Fürther Jugendrat fordert Hilfe statt Strafe für Armutsdelikte und Gewaltopfer
Lara BraunFürther Jugendrat fordert Hilfe statt Strafe für Armutsdelikte und Gewaltopfer
Der Jugendrat Fürth hat einen Antrag mit dem Titel „Hilfe statt Strafe – Gemeinsam gegen Gewalt“ eingebracht. Dieser wird am 1. Juli 2023 beraten. Das Vorhaben fordert Unterstützung statt Bestrafung für Menschen, die aus Armut Straftaten begehen.
Auslöser für den Antrag waren Diskussionen über Schwarzfahren im Öffentlichen Nahverkehr. Der Rat argumentiert, dass manche einkommensschwache Menschen auf Busse angewiesen sind, sich die Tickets aber nicht leisten können. Ursprünglich hatte der Rat gefordert, solche Fälle nicht an die Behörden zu melden.
Alexander Bohn, Vorsitzender des Jugendrats, betonte die Notwendigkeit von aufsuchender Sozialarbeit, um die Ursachen von Armut zu bekämpfen. Julia Dierauf, seine Stellvertreterin, ergänzte, dass junge Straftäter aus benachteiligten Verhältnissen gezielte Förderung bräuchten. Als Lösungsansätze schlägt der Rat Streetwork und mobile Jugendarbeit vor.

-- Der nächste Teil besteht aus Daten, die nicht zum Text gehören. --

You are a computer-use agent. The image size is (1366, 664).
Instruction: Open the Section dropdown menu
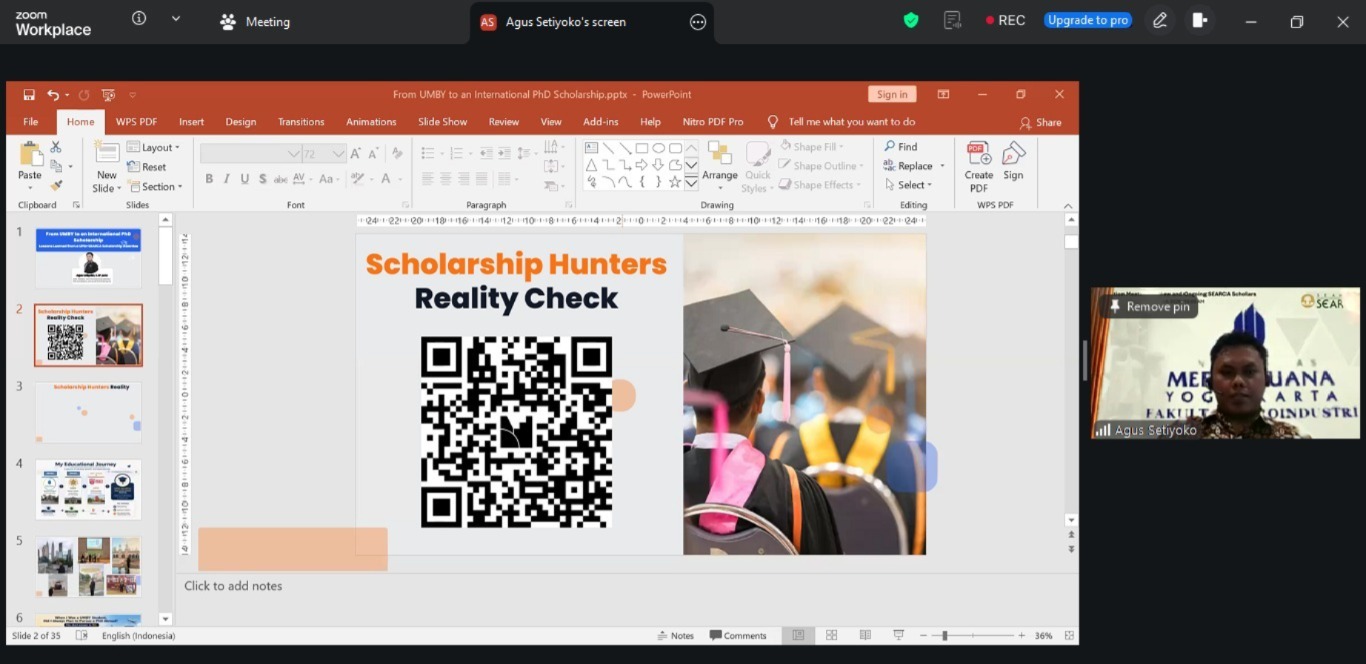point(155,186)
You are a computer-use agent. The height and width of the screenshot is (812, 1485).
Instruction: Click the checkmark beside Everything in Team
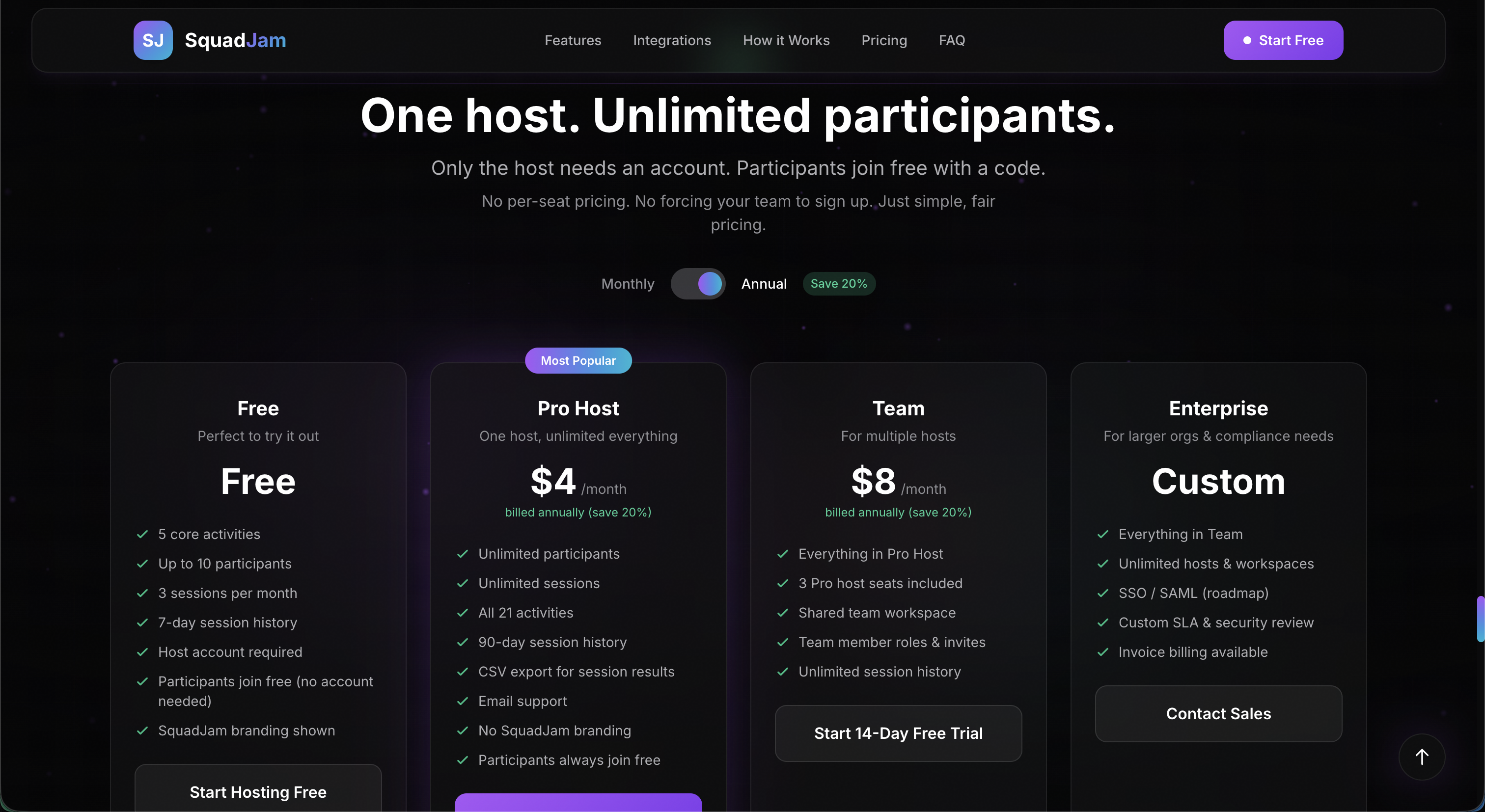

Neben Armut thematisiert der Antrag auch sexualisierte und geschlechtsspezifische Gewalt. Der Jugendrat setzt sich für eine zentrale Meldestelle ein, die für die gesamte Stadt zugänglich ist – nicht nur in kommunalen Einrichtungen. Zudem sollen Jugendhilfe-Dienste frühzeitig in Strafverfahren einbezogen werden. Clemens Trompke, Beisitzer im Rat, regte an, ein einfaches Meldeformular testweise einzuführen, um den Bedarf ohne zusätzliches Personal zu ermitteln.
Der Antrag wird am 1. Juli 2023 offiziell beraten. Ziel ist es, den Fokus von Strafe auf Unterstützung für benachteiligte Gruppen zu verlagern. Die Vorschläge sollen Meldesysteme zugänglicher gestalten und soziale Missstände an der Wurzel packen.